ISLAMABAD – Pakistan’s top medical education regulator, the Pakistan Medical and Dental Council (PM&DC), is facing mounting pressure after its failure to respond concretely during a court-mandated hearing on June 17, 2026, deepening suspicions that serious regulatory lapses may be concealed within the system.
The Judicial Activism Panel (JAP), led by Muhammad Azhar Siddique, Advocate Supreme Court of Pakistan, has formally written to PM&DC demanding complete minutes of the hearing and a full disclosure of all actions taken to date in compliance with binding judicial directions.

The letter references the Lahore High Court’s order dated May 18, 2026, in Writ Petition No. 30116 of 2026, and an earlier landmark judgment dated June 8, 2023, in W.P. No. 26651 of 2023. The hearing, chaired by the PM&DC Registrar at the Council’s Islamabad Secretariat, was attended by officers from the Finance and Legal Departments, while Advocate Siddique participated via Zoom alongside other concerned parties. At the heart of the matter lies PM&DC’s alleged inability to enforce a binding fee-regulation framework against private medical and dental colleges across Pakistan. The Panel has pointed out that bulk complaints continue to pour in from students across multiple institutions, reflecting what it describes as a pattern of unlawful fee extraction, regulatory paralysis, and a near-total absence of effective grievance redressal.
Most critically, no concrete response was offered during the hearing regarding any independent or forensic audit of private medical colleges, despite binding directions already issued by the Supreme Court in Suo Motu Case No. 1 of 2010. The Panel’s formal demands include details of any show-cause notices or disciplinary proceedings initiated against errant institutions, whether financial records and fee ledgers of private colleges have been audited, and what mechanisms exist to refund excess fees unlawfully recovered from students.
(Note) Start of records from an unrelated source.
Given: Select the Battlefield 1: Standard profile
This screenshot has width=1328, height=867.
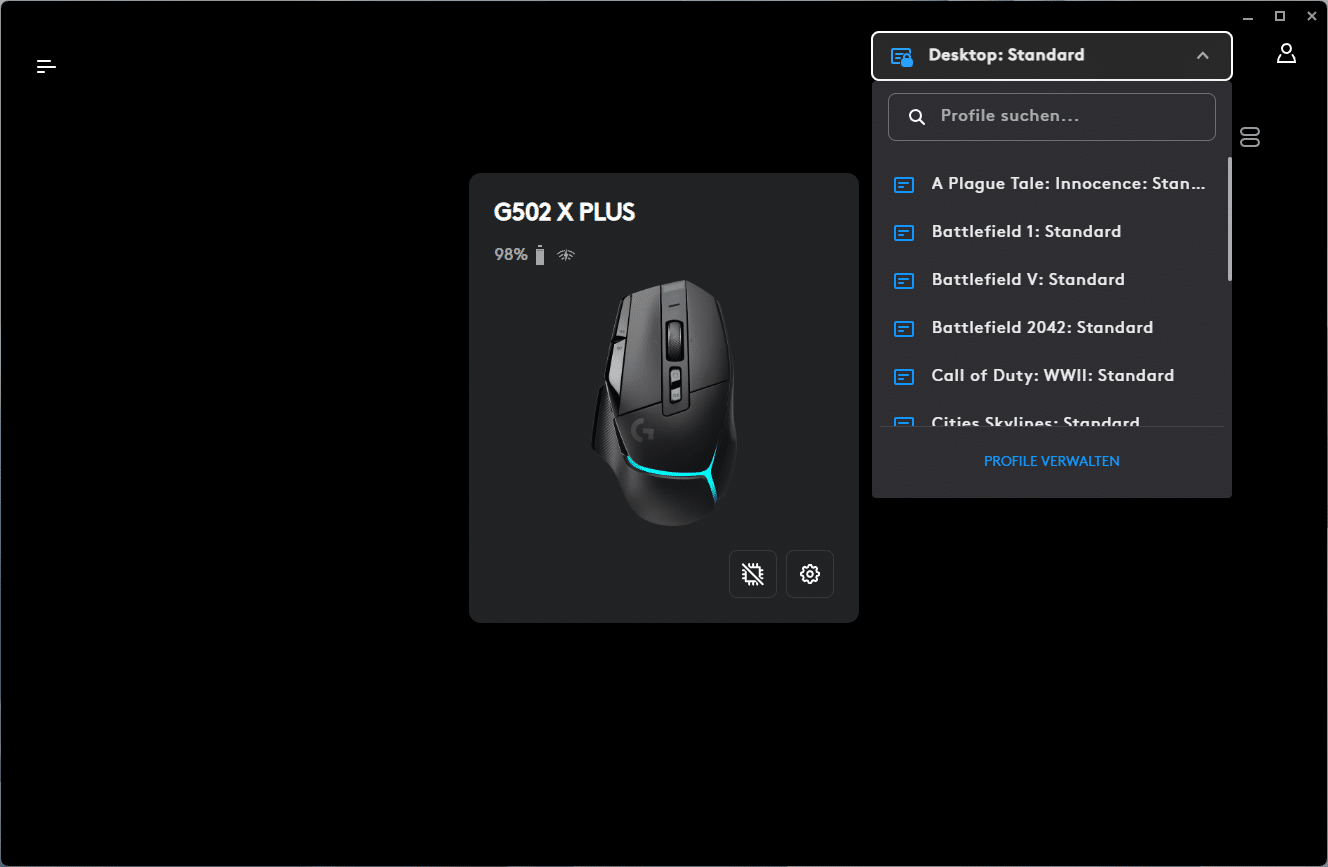Looking at the screenshot, I should [x=1049, y=232].
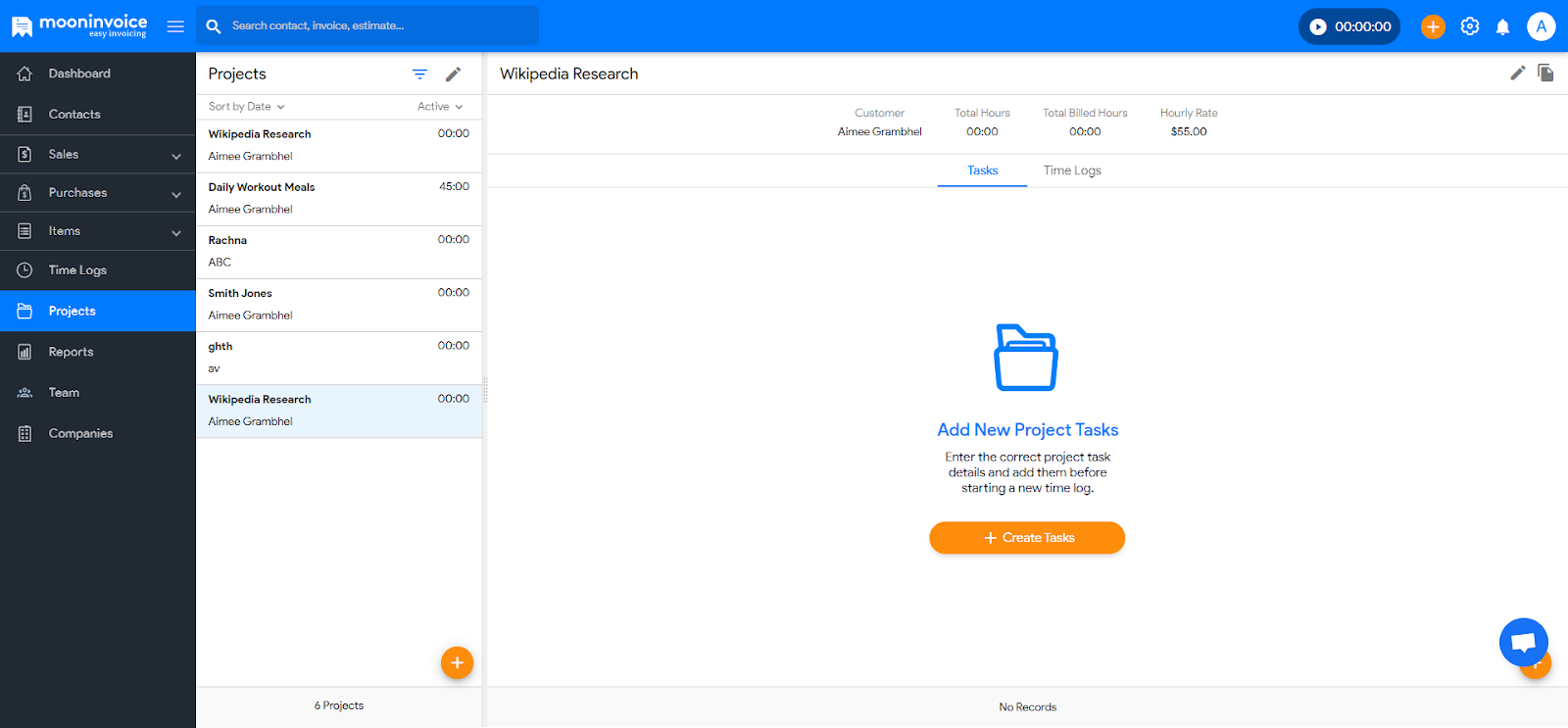Image resolution: width=1568 pixels, height=728 pixels.
Task: Open the settings gear icon
Action: pyautogui.click(x=1469, y=26)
Going further, the Panel proposed that PM&DC develop a dedicated mobile application for Android and iOS enabling students to lodge complaints, upload evidence, and track grievance status in real time, replacing informal and non-transparent channels currently in use. The letter, copy of which available with Law Today – has been copied to the President and Prime Minister of Pakistan, the Registrar of the Lahore High Court, and the Vice Chancellor of the University of Health Sciences, underlining the profound public interest dimension of PM&DC’s regulatory obligations toward Pakistan’s medical students.